The Licensor's aggregate liability will not exceed the amount paid by the Licensee for the Software in the twelve (12) months preceding the event giving rise to the claim. Nothing in this section limits liability for: payment obligations, indemnification obligations, IP infringement, breaches of confidentiality, gross negligence, wilful misconduct, or any liability that cannot be limited by law.
12. Indemnification
The Licensee will defend, indemnify, and hold harmless the Licensor from any third-party claim arising out of (i) the Licensee's or any User's use of the Software in violation of these Terms, the Licence Agreement, or applicable law; (ii) Customer Data, including any claim that Customer Data infringes a third party's rights or violates law; or (iii) any audit, regulatory filing, or business decision made by the Licensee using or relying on the Software.
13. Termination
Either party may terminate these Terms on written notice if the other party materially breaches and fails to cure within 30 days. The Licensor may terminate immediately on written notice if the Licensee fails to pay fees when due, misuses the Software in a way that creates material risk to the Licensor's rights, or becomes insolvent. On termination the Licensee will cease all use, uninstall and delete all copies, and certify in writing if requested.

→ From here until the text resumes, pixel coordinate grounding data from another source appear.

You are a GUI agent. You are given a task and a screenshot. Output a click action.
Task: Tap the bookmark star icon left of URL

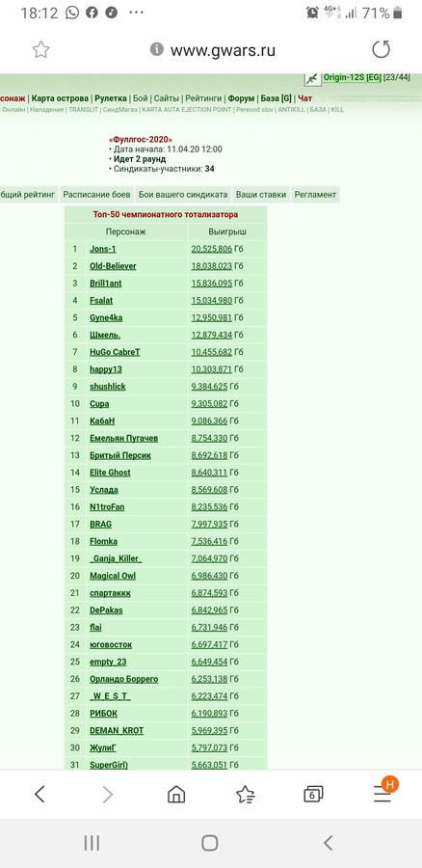tap(40, 50)
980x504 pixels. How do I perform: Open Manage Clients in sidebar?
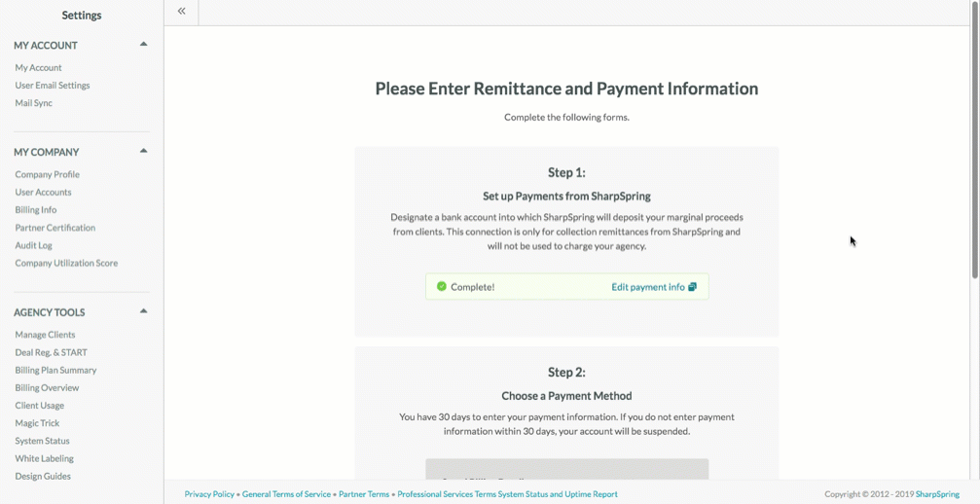(x=45, y=335)
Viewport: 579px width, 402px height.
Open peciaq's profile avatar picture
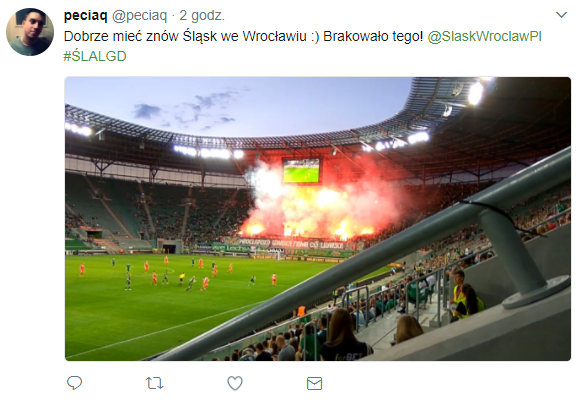point(30,32)
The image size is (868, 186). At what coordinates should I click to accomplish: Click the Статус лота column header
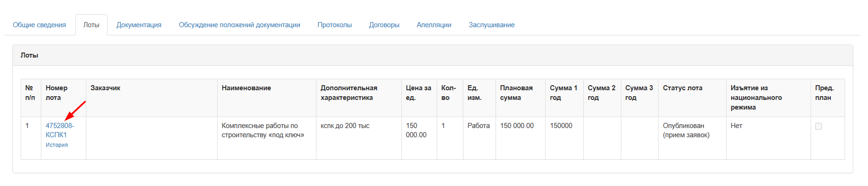[x=682, y=88]
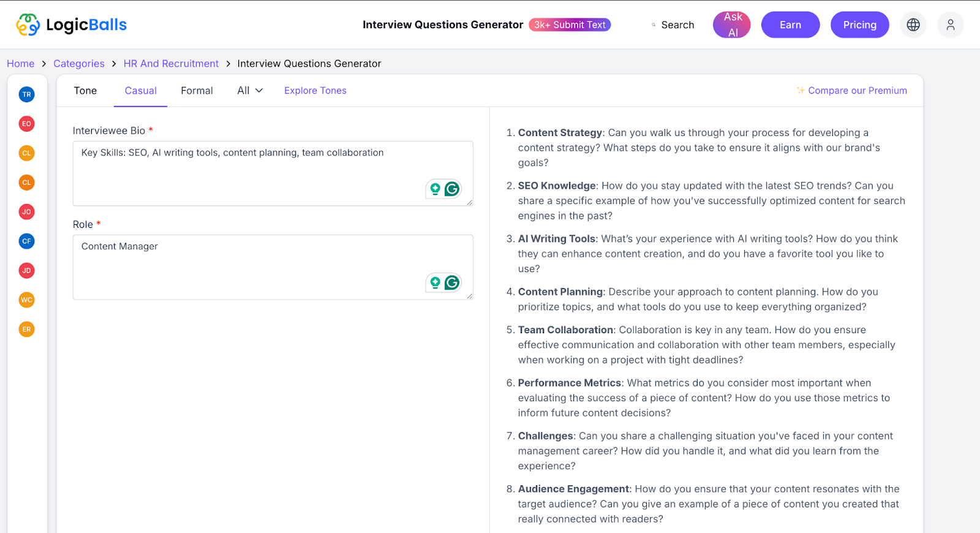Click Compare our Premium link

pos(851,91)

14. Governing law and dispute resolution
These Terms are governed by the laws of the Province of Ontario and the federal laws of Canada applicable in Ontario. The parties submit to the exclusive jurisdiction of the courts of Ontario. Before initiating litigation, the parties will attempt resolution through good-faith negotiation for at least 30 days and, if unsuccessful, through mediation under ADR Institute of Canada rules. Either party may seek injunctive relief without observing the pre-litigation steps where necessary to protect IP or confidential information.
15. Export control and sanctions
The Licensee will not export, re-export, or transfer the Software in violation of any export-control or sanctions regime, and will not make the Software available to any person on a relevant restricted-party list.
16. Changes to these Terms
The Licensor may update these Terms from time to time. Material changes will be communicated by email to the address on file, by an in-product notice, or by publication in the Software's documentation. Continued use after the effective date constitutes acceptance. If the Licensee objects to a material change, it may terminate within 30 days of the effective date and obtain a pro-rated refund.
17. Notices
Notices to the Licensor must be in writing and sent to [email protected]. Notices to the Licensee may be sent to the email on file for the Licensee's primary account contact.
18. General
These Terms together with the Licence Agreement, Copyright notice, and Privacy Policy constitute the entire agreement on the subject matter. In the event of conflict the order of precedence is: Licence Agreement, these Terms, Copyright, Privacy, then other documentation. Provisions held unenforceable are severed; failure to enforce a right is not a waiver; the Licensee may not assign without the Licensor's consent; the parties are independent contractors; neither party is liable for force-majeure delay. These Terms are in English; les parties ont demandé que cette entente et tout document s'y rapportant soient rédigés en anglais.